People and organisations
- Head of state: Elizabeth II
- Co-heads of government: Arlene Foster; Paul Givan (First Ministers) Michelle O'Neill (deputy First Minister)
- No. of ministers: 10 (+ 2 junior ministers)
- Member party: DUP Sinn Féin SDLP UUP Alliance
- Status in legislature: Power–sharing coalition

History
- Election: 2017 assembly election
- Legislature term: 6th Assembly
- Predecessor: Executive of the 5th Assembly
- Successor: Executive of the 7th Assembly

= Executive of the 6th Northern Ireland Assembly =

Northern Ireland Executive (2020–2022)

The Executive of the 6th Northern Ireland Assembly was appointed on 11 January 2020, after the confirmation of Arlene Foster and Michelle O'Neill as First and deputy First Minister.

Following the 2 March 2017 elections to the sixth Northern Ireland Assembly, the Democratic Unionist Party (DUP) and Sinn Féin remained the two largest parties in the Assembly.
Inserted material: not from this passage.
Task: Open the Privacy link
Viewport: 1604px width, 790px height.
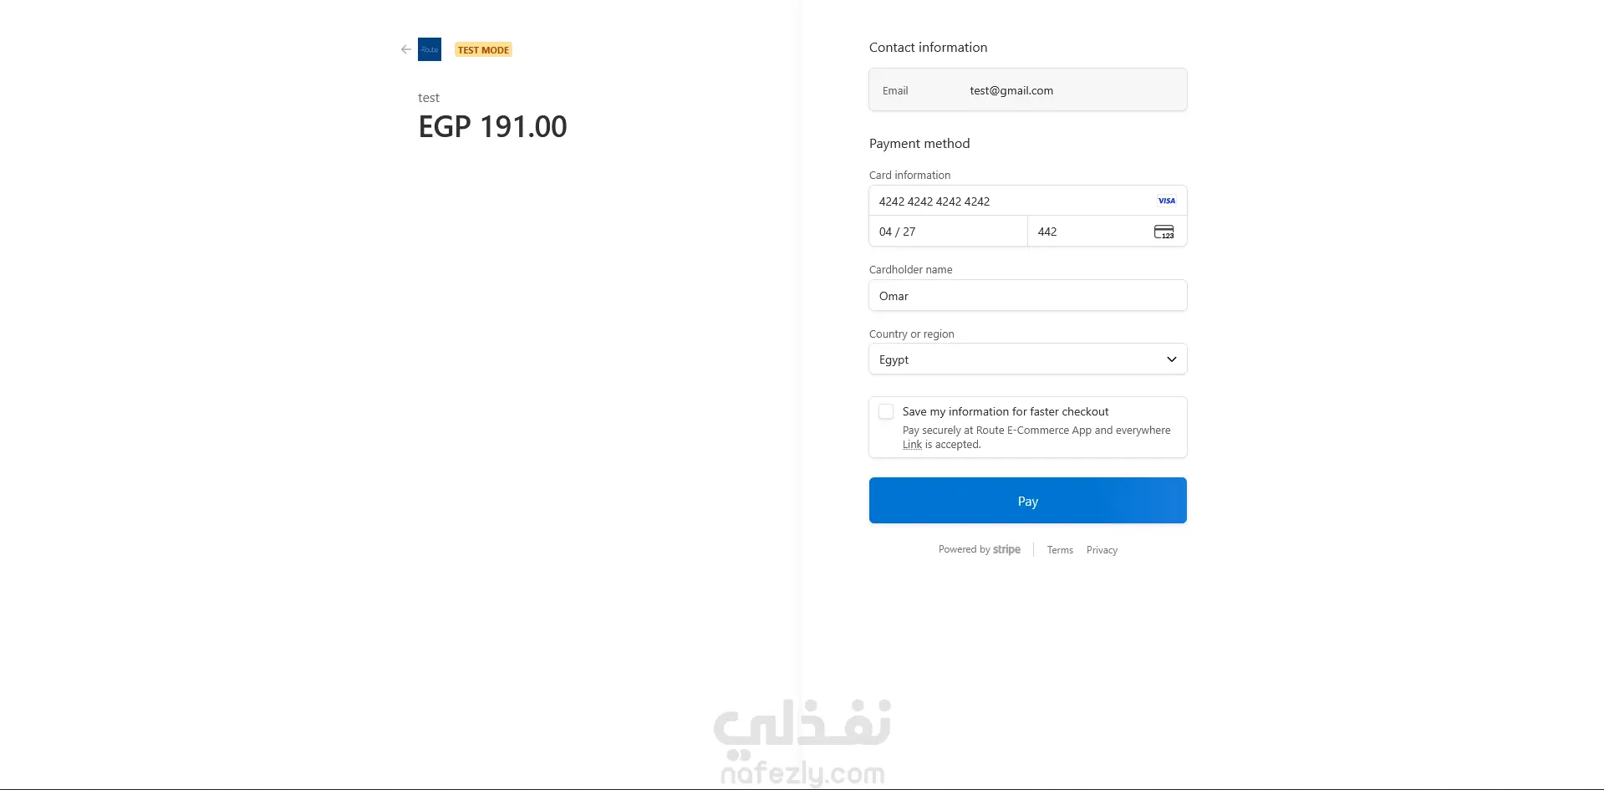Action: [1102, 550]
Parties in Northern Ireland that were eligible to join the Northern Ireland Executive were given a deadline of 27 March 2017 to form an Executive. The deadline passed and Secretary of State for Northern Ireland James Brokenshire passed an emergency law at Westminster to allow more time for talks to take place. Brokenshire threatened direct rule if no agreement was reached by early May 2017. This deadline was later extended to 29 June after Prime Minister, Theresa May's decision to call a snap general election for 8 June 2017.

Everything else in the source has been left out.